Task to complete: Where in the records does the word "bullet" appear? Copy each line that holds it.

___ Records provided

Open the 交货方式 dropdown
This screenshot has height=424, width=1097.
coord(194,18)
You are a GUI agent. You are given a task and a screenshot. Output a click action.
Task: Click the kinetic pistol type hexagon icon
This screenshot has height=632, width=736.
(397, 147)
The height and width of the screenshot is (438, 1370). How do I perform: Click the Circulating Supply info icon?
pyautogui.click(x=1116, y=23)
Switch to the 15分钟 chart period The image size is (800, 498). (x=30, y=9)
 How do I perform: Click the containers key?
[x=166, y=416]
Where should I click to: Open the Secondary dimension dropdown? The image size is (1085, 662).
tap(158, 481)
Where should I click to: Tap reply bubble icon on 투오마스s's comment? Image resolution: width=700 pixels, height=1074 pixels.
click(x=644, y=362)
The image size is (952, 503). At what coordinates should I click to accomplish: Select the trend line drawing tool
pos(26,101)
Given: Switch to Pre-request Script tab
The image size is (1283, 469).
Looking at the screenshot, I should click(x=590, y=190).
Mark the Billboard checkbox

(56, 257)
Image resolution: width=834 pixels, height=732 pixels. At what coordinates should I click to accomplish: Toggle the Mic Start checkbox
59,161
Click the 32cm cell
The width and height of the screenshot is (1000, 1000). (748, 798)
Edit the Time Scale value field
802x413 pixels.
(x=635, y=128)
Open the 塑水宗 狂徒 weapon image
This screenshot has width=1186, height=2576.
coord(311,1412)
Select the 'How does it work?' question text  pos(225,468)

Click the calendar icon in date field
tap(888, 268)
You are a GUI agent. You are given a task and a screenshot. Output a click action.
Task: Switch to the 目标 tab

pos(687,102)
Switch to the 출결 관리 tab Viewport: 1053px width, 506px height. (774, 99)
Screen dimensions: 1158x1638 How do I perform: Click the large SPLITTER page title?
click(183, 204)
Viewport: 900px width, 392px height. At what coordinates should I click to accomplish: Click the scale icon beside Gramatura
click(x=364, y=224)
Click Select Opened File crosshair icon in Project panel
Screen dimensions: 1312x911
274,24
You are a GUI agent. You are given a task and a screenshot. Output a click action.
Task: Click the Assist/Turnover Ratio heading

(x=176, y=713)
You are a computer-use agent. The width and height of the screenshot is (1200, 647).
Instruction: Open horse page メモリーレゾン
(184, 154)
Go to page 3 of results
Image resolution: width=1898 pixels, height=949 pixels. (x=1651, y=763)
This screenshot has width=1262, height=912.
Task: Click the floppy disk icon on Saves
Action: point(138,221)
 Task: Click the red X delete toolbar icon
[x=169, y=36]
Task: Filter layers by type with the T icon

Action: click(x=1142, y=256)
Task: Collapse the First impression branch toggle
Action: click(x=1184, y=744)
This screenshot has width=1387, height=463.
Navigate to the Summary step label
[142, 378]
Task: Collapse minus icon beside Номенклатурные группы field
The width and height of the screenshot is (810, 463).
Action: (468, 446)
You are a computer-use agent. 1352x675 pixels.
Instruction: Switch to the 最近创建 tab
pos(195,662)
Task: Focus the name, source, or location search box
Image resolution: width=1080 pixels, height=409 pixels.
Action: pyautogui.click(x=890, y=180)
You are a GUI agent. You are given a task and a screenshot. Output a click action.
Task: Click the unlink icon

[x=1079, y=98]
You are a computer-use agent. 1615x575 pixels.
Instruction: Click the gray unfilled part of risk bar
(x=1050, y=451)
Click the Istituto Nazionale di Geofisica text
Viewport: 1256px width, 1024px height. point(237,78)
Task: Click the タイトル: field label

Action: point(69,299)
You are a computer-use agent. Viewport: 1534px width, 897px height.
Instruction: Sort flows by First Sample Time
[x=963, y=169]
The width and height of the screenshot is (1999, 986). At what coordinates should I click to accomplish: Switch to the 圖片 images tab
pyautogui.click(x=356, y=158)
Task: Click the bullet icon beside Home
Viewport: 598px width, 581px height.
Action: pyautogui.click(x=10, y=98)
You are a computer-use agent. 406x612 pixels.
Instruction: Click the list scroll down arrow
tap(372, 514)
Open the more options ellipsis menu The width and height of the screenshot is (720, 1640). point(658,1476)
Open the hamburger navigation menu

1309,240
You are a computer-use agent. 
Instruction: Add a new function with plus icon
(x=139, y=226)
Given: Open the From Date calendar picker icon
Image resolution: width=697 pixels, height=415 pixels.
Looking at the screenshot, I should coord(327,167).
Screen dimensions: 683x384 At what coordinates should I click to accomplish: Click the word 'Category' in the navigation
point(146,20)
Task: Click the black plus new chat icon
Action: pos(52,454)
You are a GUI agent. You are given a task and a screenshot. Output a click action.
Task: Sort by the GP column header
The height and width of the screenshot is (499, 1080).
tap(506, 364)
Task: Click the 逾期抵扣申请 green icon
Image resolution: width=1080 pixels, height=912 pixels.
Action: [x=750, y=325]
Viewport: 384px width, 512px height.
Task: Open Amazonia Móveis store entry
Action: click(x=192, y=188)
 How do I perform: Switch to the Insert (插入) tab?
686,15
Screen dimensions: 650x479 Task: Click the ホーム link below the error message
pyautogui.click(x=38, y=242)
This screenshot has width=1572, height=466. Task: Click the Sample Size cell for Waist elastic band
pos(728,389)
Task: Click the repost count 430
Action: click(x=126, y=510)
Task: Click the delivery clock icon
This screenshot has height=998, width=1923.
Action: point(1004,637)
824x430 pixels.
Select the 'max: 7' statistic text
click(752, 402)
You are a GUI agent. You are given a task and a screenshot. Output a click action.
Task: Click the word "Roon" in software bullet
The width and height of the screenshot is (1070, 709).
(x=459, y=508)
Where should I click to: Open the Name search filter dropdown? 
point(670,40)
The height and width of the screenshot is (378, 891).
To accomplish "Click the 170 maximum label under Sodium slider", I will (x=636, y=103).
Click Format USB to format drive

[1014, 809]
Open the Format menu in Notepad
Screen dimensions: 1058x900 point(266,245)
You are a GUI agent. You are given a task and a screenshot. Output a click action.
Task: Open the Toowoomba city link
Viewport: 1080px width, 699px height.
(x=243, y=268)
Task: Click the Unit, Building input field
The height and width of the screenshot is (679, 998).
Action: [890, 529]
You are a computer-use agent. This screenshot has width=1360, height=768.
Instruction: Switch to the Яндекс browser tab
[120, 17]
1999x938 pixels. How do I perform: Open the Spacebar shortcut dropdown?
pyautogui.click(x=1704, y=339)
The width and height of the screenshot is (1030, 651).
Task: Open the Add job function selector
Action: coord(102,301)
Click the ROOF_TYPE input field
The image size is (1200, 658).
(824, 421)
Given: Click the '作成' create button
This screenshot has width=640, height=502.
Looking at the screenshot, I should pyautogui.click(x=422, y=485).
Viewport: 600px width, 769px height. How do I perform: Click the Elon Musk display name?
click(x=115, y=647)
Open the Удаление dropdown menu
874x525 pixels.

______

Exercise result:
Task: Click the bullet icon beside Home
Task: Click the word "Roon" in software bullet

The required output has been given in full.